Aujourd'hui, âgés d'une soixantaine d'années, les survivants du Milieu nantais auraient investi dans de sages activités immobilières, à Saint-Martin, au Costa Rica, à Haïti... Plusieurs d'entre eux coulent des jours heureux dans les campagnes de France. Deux anciens ont retapé un vieux corps de ferme, au sud de Nantes. On en voit encore certains, paraît-il, le week-end, écumer les bars de nuit. Il se murmure même que certains réseaux ne seraient qu'endormis...

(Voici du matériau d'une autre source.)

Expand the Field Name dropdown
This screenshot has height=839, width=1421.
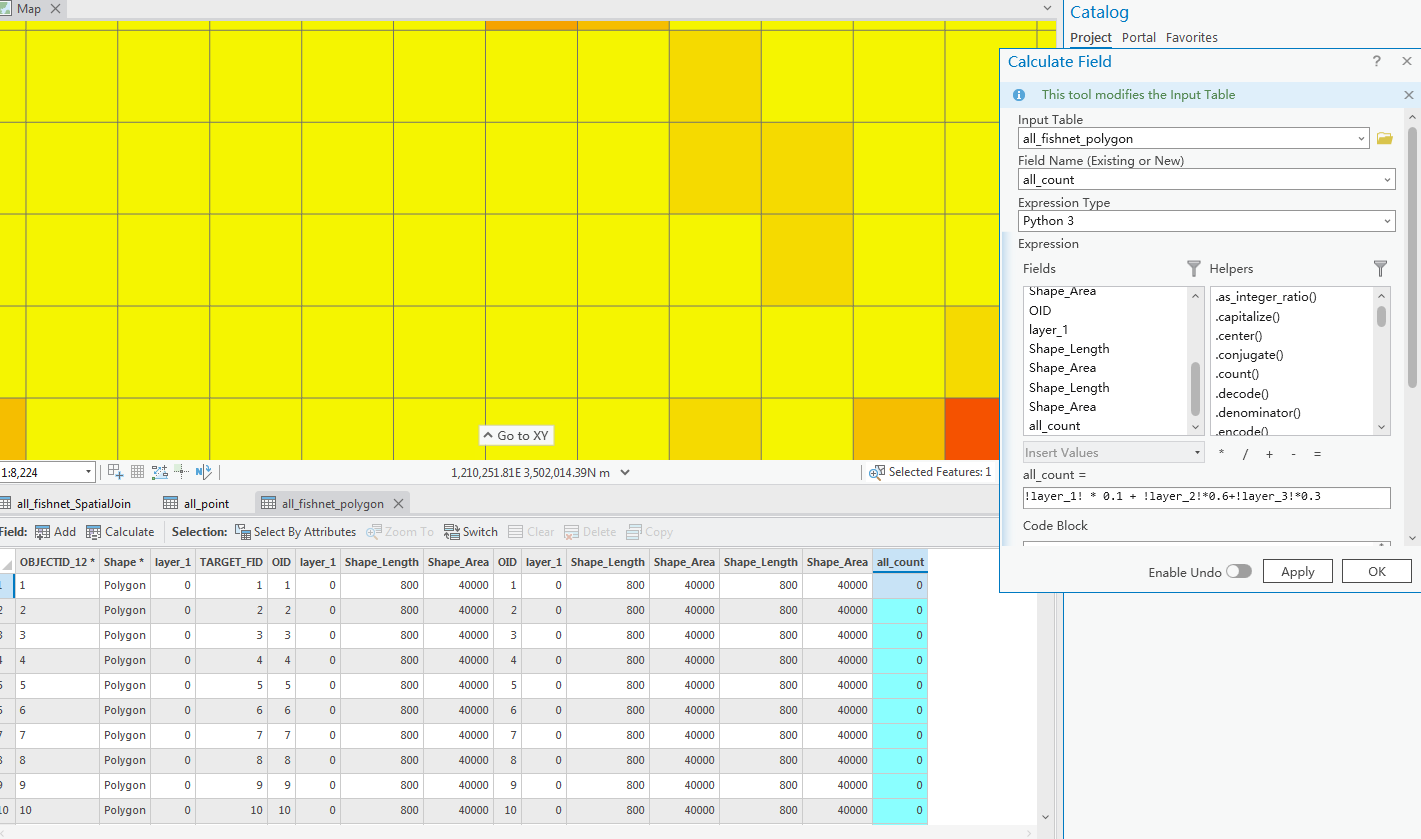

D'ailleurs, on ne peut pas dire que le Milieu ai totalement disparu à Nantes. A la belle époque, on a compté jusqu'à une cinquantaine d'établissements de nuit sur Nantes. Dans les années 1980, la majorité de ces bars appartenaient en sous-main aux gros bonnets du milieu : Chamard, considéré, à l'époque, comme le parrain local; Jean Parois, surnommé « P'tit Jean »; et Alain Coelier. Les gérants des bars n'étaient que des hommes de paille. Ils encaissaient l'argent, le faisait voyager, via un compte ouvert sous un faux nom. Il était ensuite récupéré par un acolyte qui le remettait au vrai propriétaire. Ce système, appelé compte-taxi, pouvait rapporter près de 100.000 euros par an. Il permettait aussi de blanchir de l'argent sale.
Aujourd'hui, il n'en reste qu'une vingtaine. La police a fait place nette. Certains propriétaires, qui n'avaient pu être coincés pour de graves délits ou des crimes, sont tombés pour fraude fiscale et abus de biens sociaux. Comme pour Al Capone ou Gaétan Zampa ! Quand ces proprios-là sont tombés, au début des années 1990, d'autres ont profité du vide. Comme les quatre frères C, qui avaient mis sur pied leur petite entreprise à Nantes et à Rennes. Ils possédaient, jusqu'en décembre 2004, une dizaine de bars à hôtesses. C'est à cette date que la police judiciaire a donné un grand coup de pied dans la fourmilière. Des dizaines d'interpellations et, à ce jour, une trentaine de mises en examen pour proxénétisme, abus de biens sociaux et blanchiment d'argent. « On pense qu'en quelques années seulement, ils ont pu amasser au moins un million d'euros », rapporte une source proche du dossier.
Dernier épisode de la criminalité nantaise. Le 26 août 2006, Alain Coelie est arêté par la marine espagnole à 800 kilomètres des iles Canaries à bord du Spes Nostra, un yacht de 27 mètres immatriculé à Guernesey. En compagnie d'un Argentin et d'un Espagnol il convoyait 3300 kilogrammes de cocaïne pure, d'une valeur de 200 millions d'euros. La cocaïne avait été chargée au large du Venezuela. Au même moment sont arrêté à Nantes deux trafiquants locaux proches d'Alain C et en Espagne, deux Nantais, un autre Français, un Suisse allemand, trois Espagnols et la compagne de Coelier, tous impliqué dans ce trafic. Des hommes de nationalité colombienne, vénézuélienne et algérienne sont aussi impliqués.